Do this even when it feels slow. The manual work builds the trust and confidence you'll need to delegate to AI later. You can't verify what you don't understand — and neither can it.
This work has a compounding return with or without AI. Pre-AI, it made systems more maintainable and developers happier — and you could still ship. Post-AI, it unlocks everything else on this list and becomes the barrier to shipping if you skip it.
The 30-Day Action Plan
Days 1–5: Assess
- Pull test coverage reports for your five most business-critical services
- Run a dependency audit on every repository
- Ask three engineers: "What's the part of our codebase you'd least like to change?"

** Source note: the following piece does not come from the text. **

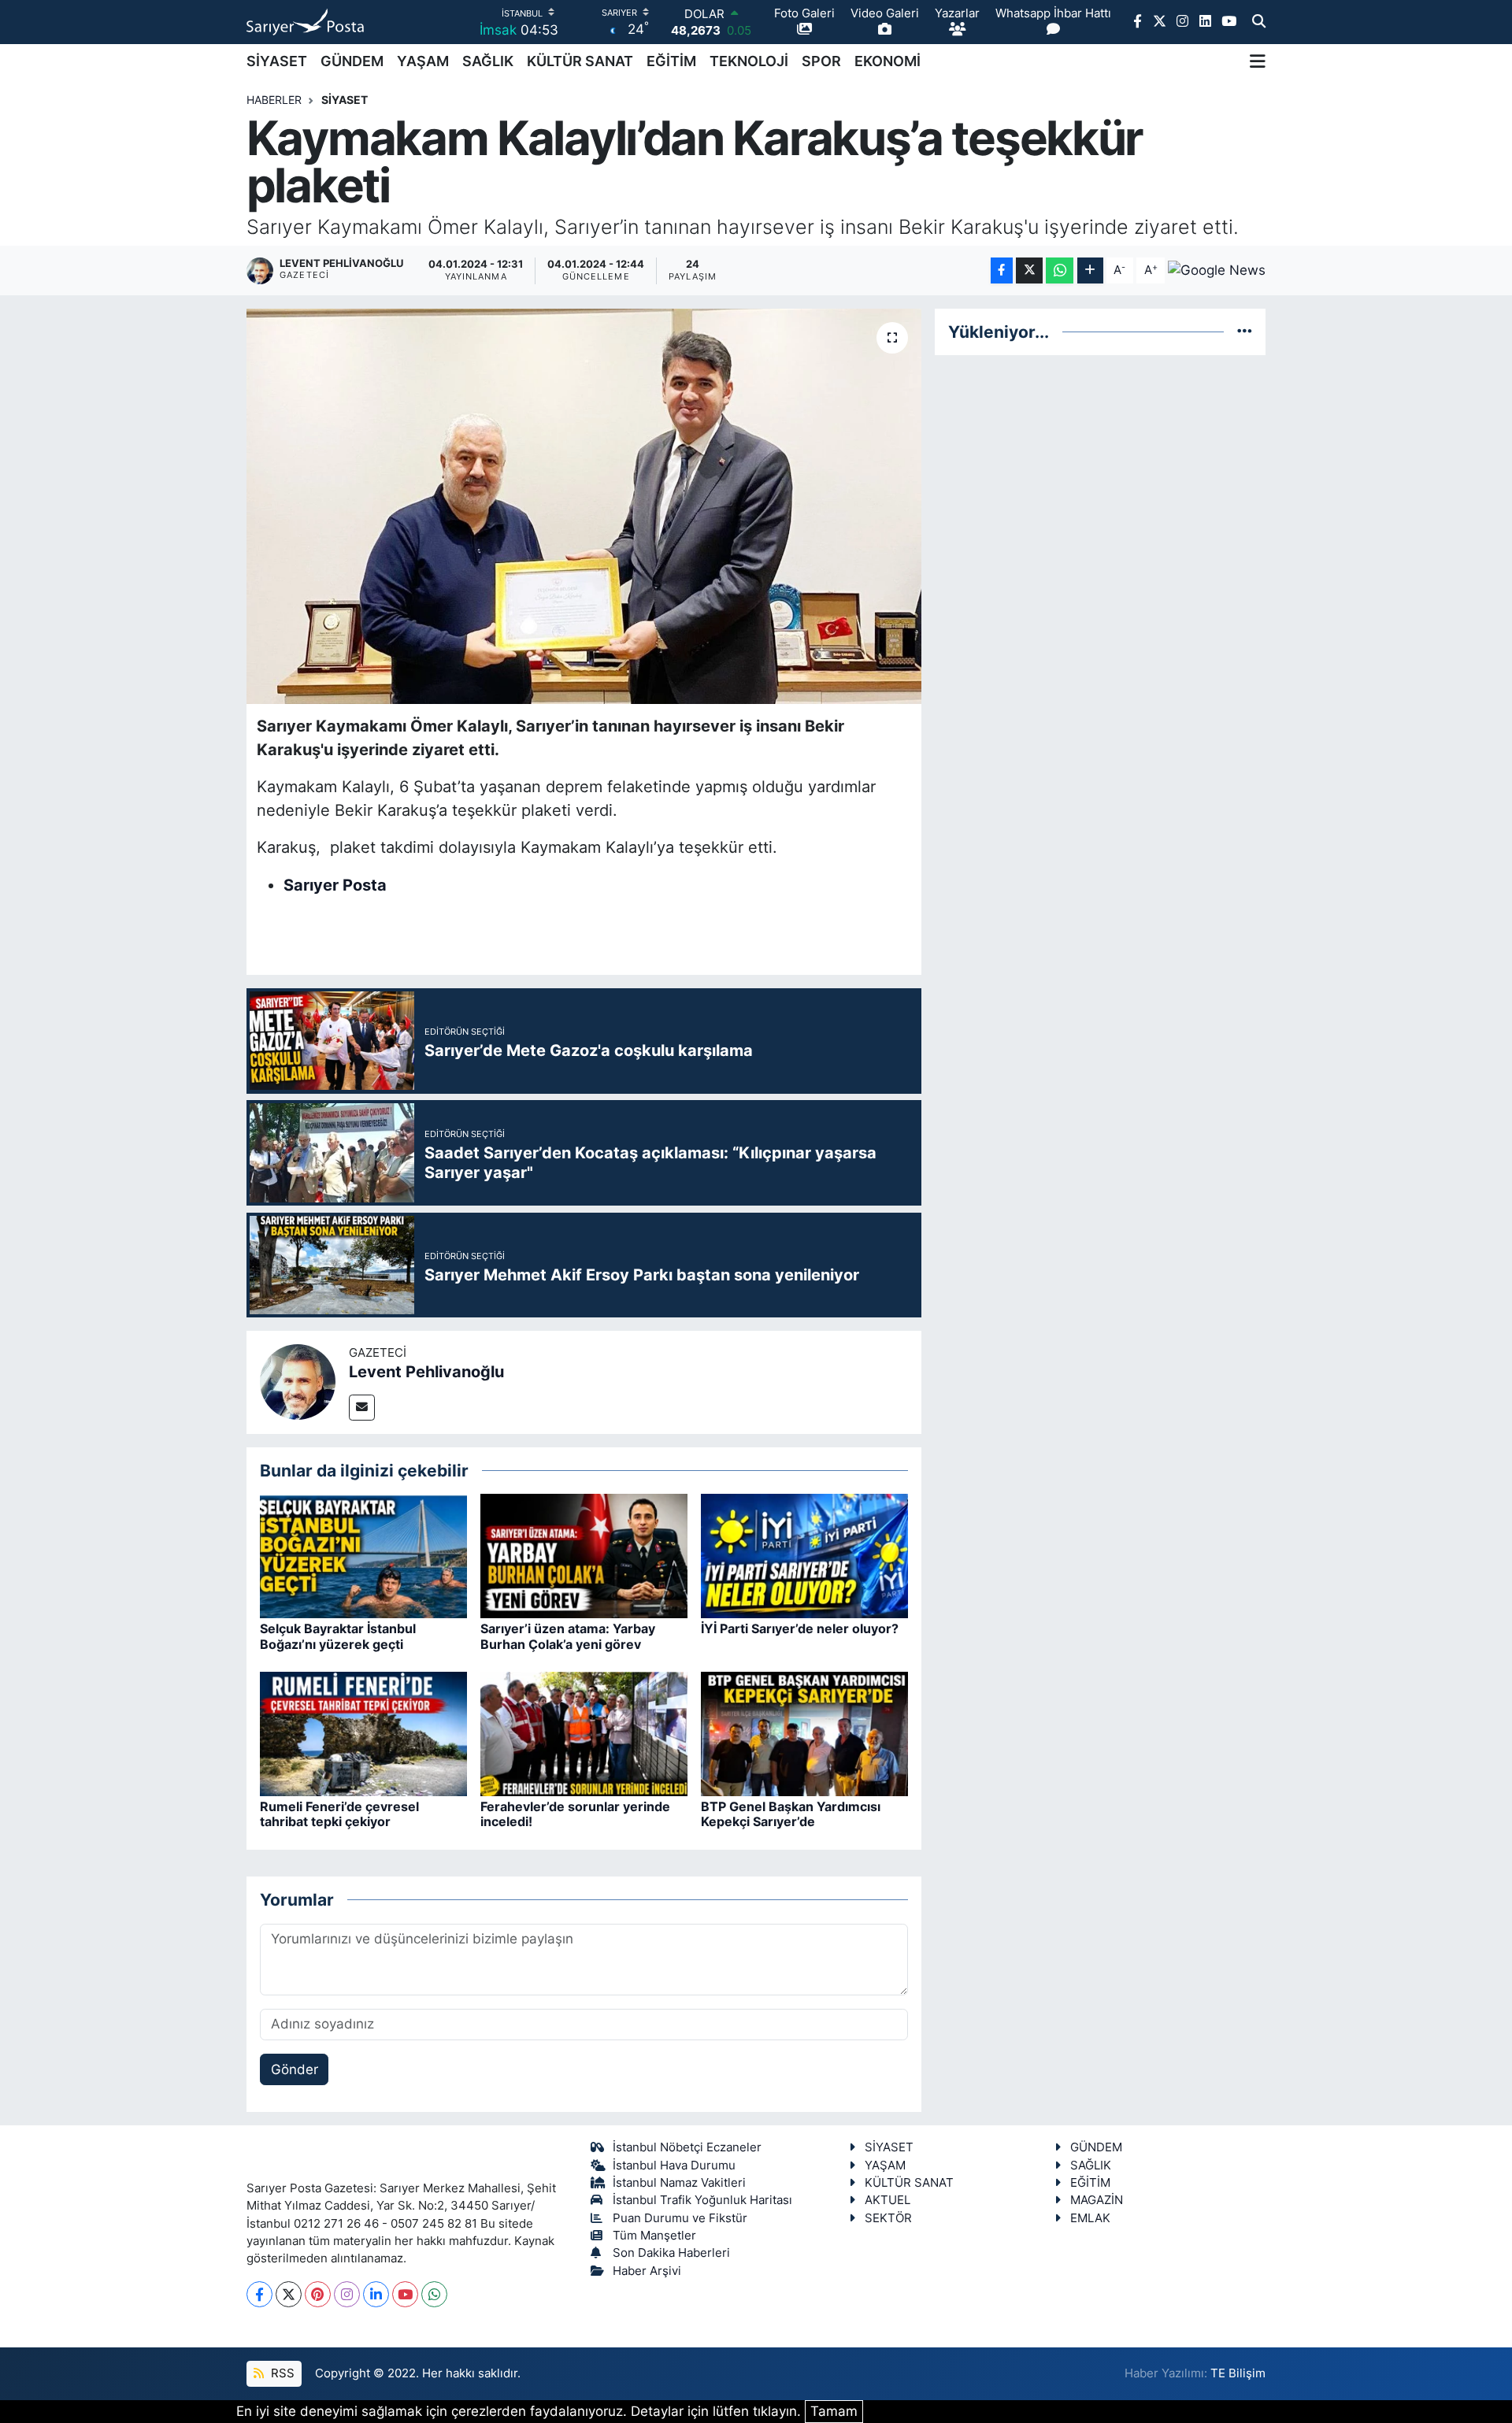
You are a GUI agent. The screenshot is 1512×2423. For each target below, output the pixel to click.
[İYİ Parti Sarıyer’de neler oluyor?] (804, 1555)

- Identify your most undocumented architectural decision — the one that always generates questions in onboarding
Days 6–15: Fix the Floor
- Enable Renovate or Dependabot on every repo
- Assign coverage remediation to your lowest-covered critical service
- Use an LLM to help map your services and dependencies; save that as the first ADR
- Update your contribution guide with one concrete pattern example
Days 16–30: Build the Runway
- Define your paved road for new service creation
- Audit logging — structure errors, make them searchable
- Create CODEOWNERS for your highest-risk areas
- Run a team session: "What does good AI-generated code review look like?" Document the answer
Conclusion: AI Won't Save a Codebase You Haven't Invested In
It's easy to skip this work when there are deadlines to meet. But getting to 95% test coverage is a press release for your teams — with AI or without it. And the teams that do this foundational work are the ones who'll look back in two years and realize this is what 100x productivity actually means: not AI writing code faster, but AI compounding the good engineering practices you built deliberately.
The leaders who see the most value from AI in the next three years are not the ones who deploy it fastest. They are the ones who prepare deliberately, invest in the practices that make AI useful — testing, documentation, standards, observability, traceability — and then deploy AI into an environment it can succeed in.
AI will find out what kind of engineering culture you have. Better to find out yourself first — fix it, be proud of it, and watch your stronger team working on a more resilient codebase do things that weren't possible before.